The impressive thing in that scene was that it was describing “the anxiety that you can only feel in a game.” After going through many processes, the player just waits to clear the remaining quests. The waiting that you feel while thinking whether it is the best way to solve the problem is same as the feeling of a character who waits for her fiancée who might not come.

Aonuma:
The scene was based on the my generation’s perception on marriage, but was meant to be solved at the end to make the players feel dramatic. So the waiting process was put in intentionally. We dragged [it out] till the very end.

Fujisawa:
Did I get fooled by those intentions? (laughs)Further, the NPCs in “The Legend of Zelda: Majora’s Mask (LOZMM)” are very characteristic. For example, characters such as Tingle were very defiant.

Aonuma:
I tried to use all the NPCs made in “The Legend of Zelda: Ocarina of Time (LOZOOT)”. But they weren’t really the same and were kind of changed in a bad way, like a parody of “The Legend of Zelda: Ocarina of Time (LOZOOT)”. It has a spooky feeling and the dungeon has a really high level of difficulty. I guess you can call it a challenge sent to the players who played “The Legend of Zelda: Ocarina of Time (LOZOOT)”.

――You can tell that CM were defiant[*].

*”Majora”’s CM
It has a very scary scene where the moon is getting close to the Earth to destroy the world. It described a dark world with provocative phrases such as, “You don’t know how scary the moon can be” and “You don’t understand the fear behind the masks” while putting up a heinous moon to destroy the world as well as unpleasant looking masks on the screen.

Aonuma:
I did my best to finish it within a year after I was done with “The Legend of Zelda: Ocarina of Time (LOZOOT)”. And I went out of my mind in the whole time.
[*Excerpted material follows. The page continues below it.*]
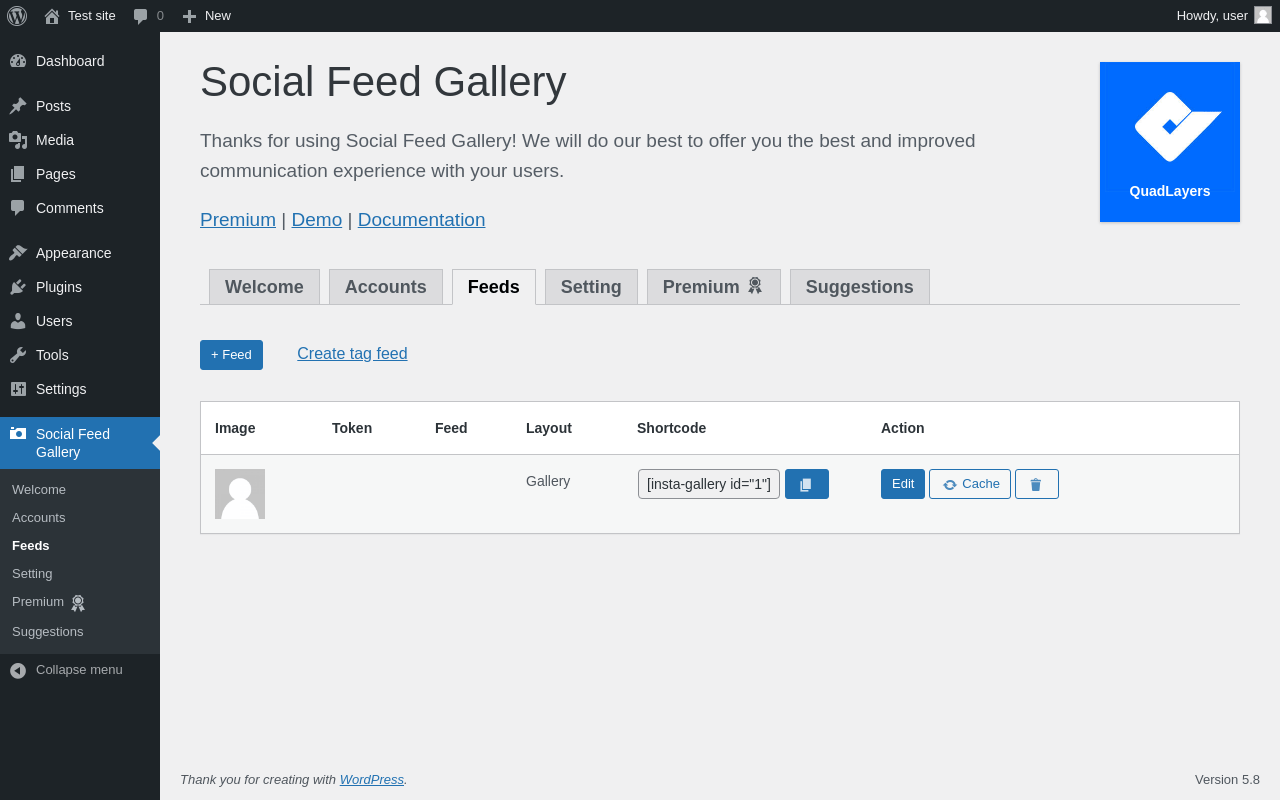Image resolution: width=1280 pixels, height=800 pixels.
Task: Add a new feed
Action: pos(231,355)
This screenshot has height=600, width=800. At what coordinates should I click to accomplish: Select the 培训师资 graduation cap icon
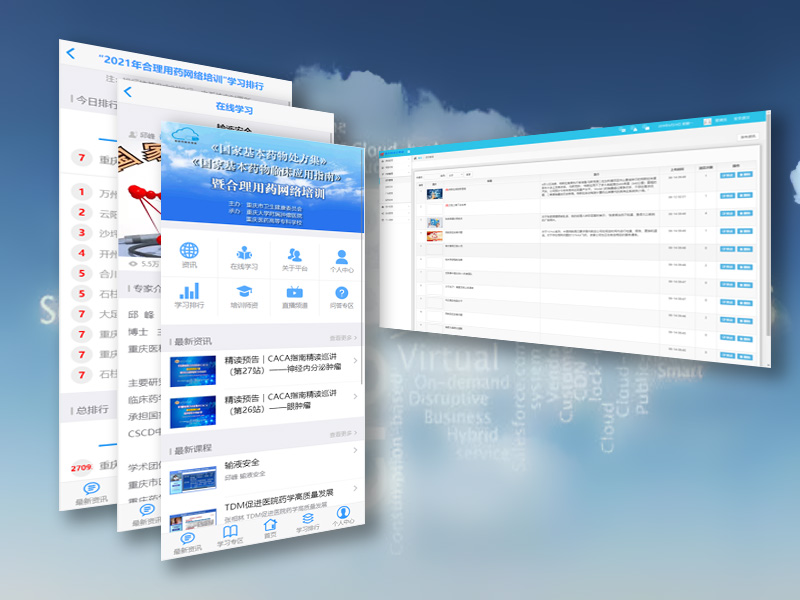[243, 292]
The atmosphere that we could set a higher goal because we have done a good job with “”The Legend of Zelda: Ocarina of Time (LOZOOT)” was the driving force for making that game. I still think we were lucky that we could actually achieve our goal even though we started off unprepared.

Fujisawa:
It’s not actually rare to hear that a product born in a chaotic situation gets a good review.(laughs)

I don’t know whether it was because o that atmosphere, but there are many “LOZ” fans about my age who say “The Legend of Zelda: Majora’s Mask (LOZMM)” is their favorite. That non-linear type of game design had so much impact on the other games.

Aonuma:
I heard that hardcore players love “The Legend of Zelda: Majora’s Mask (LOZMM)” more, so it’s kind of ironic for me. To be honest with you, I could only get an approval for development because I made a game of that size back then. If you ask me [to make] that kind of game again, I can’t do it.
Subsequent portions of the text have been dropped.